It would appear that Starbucks shares my fascination with ophidian goddesses. And, at least one Christian group is up in arms over their display of reptilian tails.
The logo comes from an old sixteenth-century Norse woodcut and features a bare-chested woman with a mermaid-style fish tail that is split in half.
The Resistance, a Christian activist group based in San Diego, says the woman looks like a prostitute and suggests the firm should be calling itself “Slutbucks” instead.
. . .
"The Starbucks logo has a naked woman on it with her legs spread like a prostitute," said Mr Dice.
. . .
"The woman is actually a siren, not a mermaid, which in Greek mythology lures people to them with their beautiful songs, and then kills them," said Mr Dice.
Yes, Mr. Dice. Female sexuality is very terrifying.
Mr. Dice is close. The image is associated with siren mythology, but to be specific, she is Melusine. She is, in fact, half serpent. Be afraid, Mr. Dice. Be very afraid.
There are a few different versions of the myth of Melusine. She is sometimes depicted with two tales, as in the Norse image taken by Starbucks; sometimes only one. This is one iteration of her myth.
The fairy, Melusine, was the daughter of the fairy Pressyne and King Elynas of Albany. She became the fairy Queen of the forest of Colombiers in the French region of Poitou. One day, she and two of her subjects were guarding their sacred fountain when a young man, Raymond of Poitiers, burst out of the forest. Melusine spent the night talking with Raymond, and by dawn, they were betrothed, but with one condition. Melusine requested that Raymond promise that he would never see her on a Saturday. He agreed, and they were married. Melusine brought her husband great wealth and prosperity. She built the fortress of Lusignan so quickly that it appeared to be made by magic. Over time, Melusine built many castles, fortresses, churches, towers and towns, each in a single night, throughout the region. She and Raymond had ten children, but each child was flawed. The eldest had one red eye and one blue eye, the next had an ear larger than the other, another had a lion’s foot growing from his cheek, and another had but one eye. The sixth son was known as Geoffrey-with-the-great tooth, as he had a very large tooth. In spite of the deformities, the children were strong, talented and loved throughout the land.

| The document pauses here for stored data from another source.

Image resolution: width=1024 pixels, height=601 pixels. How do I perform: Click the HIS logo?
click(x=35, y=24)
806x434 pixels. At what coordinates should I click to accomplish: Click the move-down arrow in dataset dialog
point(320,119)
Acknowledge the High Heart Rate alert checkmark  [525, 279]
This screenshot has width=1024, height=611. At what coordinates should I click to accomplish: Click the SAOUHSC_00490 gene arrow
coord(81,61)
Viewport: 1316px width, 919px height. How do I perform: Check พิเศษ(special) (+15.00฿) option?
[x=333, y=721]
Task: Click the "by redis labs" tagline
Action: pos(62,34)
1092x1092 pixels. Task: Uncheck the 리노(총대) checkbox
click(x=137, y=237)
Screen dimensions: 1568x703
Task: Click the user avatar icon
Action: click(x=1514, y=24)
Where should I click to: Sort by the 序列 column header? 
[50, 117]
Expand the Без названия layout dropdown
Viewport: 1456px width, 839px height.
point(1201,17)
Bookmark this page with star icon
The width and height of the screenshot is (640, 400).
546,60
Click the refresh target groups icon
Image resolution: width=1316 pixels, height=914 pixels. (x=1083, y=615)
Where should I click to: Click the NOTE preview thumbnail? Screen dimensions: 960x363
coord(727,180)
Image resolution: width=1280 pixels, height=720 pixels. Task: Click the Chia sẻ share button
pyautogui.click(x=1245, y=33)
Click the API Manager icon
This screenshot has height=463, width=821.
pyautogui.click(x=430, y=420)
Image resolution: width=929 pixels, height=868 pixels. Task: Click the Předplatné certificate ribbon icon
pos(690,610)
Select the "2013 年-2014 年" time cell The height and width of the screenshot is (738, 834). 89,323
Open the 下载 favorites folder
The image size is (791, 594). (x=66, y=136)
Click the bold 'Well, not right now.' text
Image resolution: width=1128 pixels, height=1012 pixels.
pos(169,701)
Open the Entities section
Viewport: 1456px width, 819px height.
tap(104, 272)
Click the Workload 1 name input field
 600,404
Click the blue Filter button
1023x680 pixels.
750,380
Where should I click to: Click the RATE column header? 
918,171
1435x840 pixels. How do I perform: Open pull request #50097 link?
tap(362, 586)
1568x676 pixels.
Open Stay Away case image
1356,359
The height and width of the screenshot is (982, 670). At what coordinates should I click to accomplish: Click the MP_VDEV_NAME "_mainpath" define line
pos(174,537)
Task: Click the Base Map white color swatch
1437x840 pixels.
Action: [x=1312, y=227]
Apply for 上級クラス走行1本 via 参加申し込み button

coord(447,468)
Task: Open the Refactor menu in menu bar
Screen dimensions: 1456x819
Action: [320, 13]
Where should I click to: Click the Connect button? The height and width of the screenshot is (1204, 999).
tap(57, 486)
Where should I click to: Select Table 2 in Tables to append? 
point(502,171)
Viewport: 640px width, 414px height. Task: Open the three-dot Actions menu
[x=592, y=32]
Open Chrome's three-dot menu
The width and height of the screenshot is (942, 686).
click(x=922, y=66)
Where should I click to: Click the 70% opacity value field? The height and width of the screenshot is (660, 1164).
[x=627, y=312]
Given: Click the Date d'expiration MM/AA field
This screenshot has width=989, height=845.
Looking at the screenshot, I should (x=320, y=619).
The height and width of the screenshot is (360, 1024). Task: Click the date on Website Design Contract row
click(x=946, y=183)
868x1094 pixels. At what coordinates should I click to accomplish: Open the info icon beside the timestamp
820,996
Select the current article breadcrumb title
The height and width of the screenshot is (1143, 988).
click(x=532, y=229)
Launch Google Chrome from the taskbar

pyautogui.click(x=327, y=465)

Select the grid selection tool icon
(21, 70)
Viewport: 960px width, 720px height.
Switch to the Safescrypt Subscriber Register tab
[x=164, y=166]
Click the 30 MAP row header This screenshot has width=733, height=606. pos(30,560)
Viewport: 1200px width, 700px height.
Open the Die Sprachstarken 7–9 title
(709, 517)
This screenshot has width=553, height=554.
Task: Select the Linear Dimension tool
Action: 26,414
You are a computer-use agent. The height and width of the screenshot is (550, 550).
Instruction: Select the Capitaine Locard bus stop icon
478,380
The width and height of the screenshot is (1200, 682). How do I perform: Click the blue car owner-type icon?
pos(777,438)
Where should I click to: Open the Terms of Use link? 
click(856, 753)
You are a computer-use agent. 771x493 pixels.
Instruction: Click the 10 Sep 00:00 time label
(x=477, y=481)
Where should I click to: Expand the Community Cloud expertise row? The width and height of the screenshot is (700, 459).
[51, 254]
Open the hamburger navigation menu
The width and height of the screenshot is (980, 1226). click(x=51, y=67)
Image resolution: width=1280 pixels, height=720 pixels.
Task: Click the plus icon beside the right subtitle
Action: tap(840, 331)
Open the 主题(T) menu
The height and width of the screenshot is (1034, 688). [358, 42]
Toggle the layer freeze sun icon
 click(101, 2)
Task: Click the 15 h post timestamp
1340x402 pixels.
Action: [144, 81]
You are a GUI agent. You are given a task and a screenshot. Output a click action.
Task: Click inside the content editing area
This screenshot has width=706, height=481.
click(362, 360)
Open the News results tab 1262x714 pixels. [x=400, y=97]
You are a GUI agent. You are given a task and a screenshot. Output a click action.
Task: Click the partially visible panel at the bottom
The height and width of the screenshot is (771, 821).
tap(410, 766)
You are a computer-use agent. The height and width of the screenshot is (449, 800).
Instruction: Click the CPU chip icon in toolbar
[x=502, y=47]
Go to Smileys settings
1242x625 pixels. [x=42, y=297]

One day, Raymond’s brother visited him and made Raymond very suspicious about the Saturday activities of his wife. So the next Saturday, Raymond sought his wife, finding her in her bath where he spied on her through a crack in the door. He was horrified to see that she had the body and tail of a serpent from her waist down. He said nothing until the day that their son, Geoffrey-with-the-great tooth, attacked a monastery and killed one hundred monks, including one of his brothers. Raymond accused Melusine of contaminating his line with her serpent nature, thus revealing that he had broken his promise to her.
As a result, Melusine turned into a fifteen-foot serpent, circled the castle three times, wailing piteously, and then flew away. She would return at night to visit her children, then vanish. Raymond was never happy again. Melusine appeared at the castle, wailing, whenever a count of Lusignan was about to die or a new one to be born. It was said that the noble line which originated with Melusine will reign until the end of the world. Her children included the King of Cyprus, the King of Armenia, the King of Bohemia, the Duke of Luxembourg, and the Lord of Lusignan.
Le Tour de Melusine
Said to have been built in a single night.
There is an intriguing association between water serpent myths and round towers found all over the world.
Like pyramids, circular towers of stone are found on both sides of the Atlantic. The common figure linking these structures, however, proves to be the serpent or snake. Cultures as diverse as the Celts of Ireland and the Hopi of Arizona associate this religiously and psychologically charged reptile with round temples reaching toward moisture-laden storm clouds.
Over 65 towers of exquisite masonry, many rising over 100 feet high, dot the green countryside of Ireland. The monasteries of Monasterboice, Domhnach, and Kilkenny were all built adjacent to earlier round towers. Some researchers claim these commanding structures were fire temples dedicated to sun worship. Why, then, are round towers frequently located next to healing springs or holy wells issuing from the subterranean realm over which the snake rules?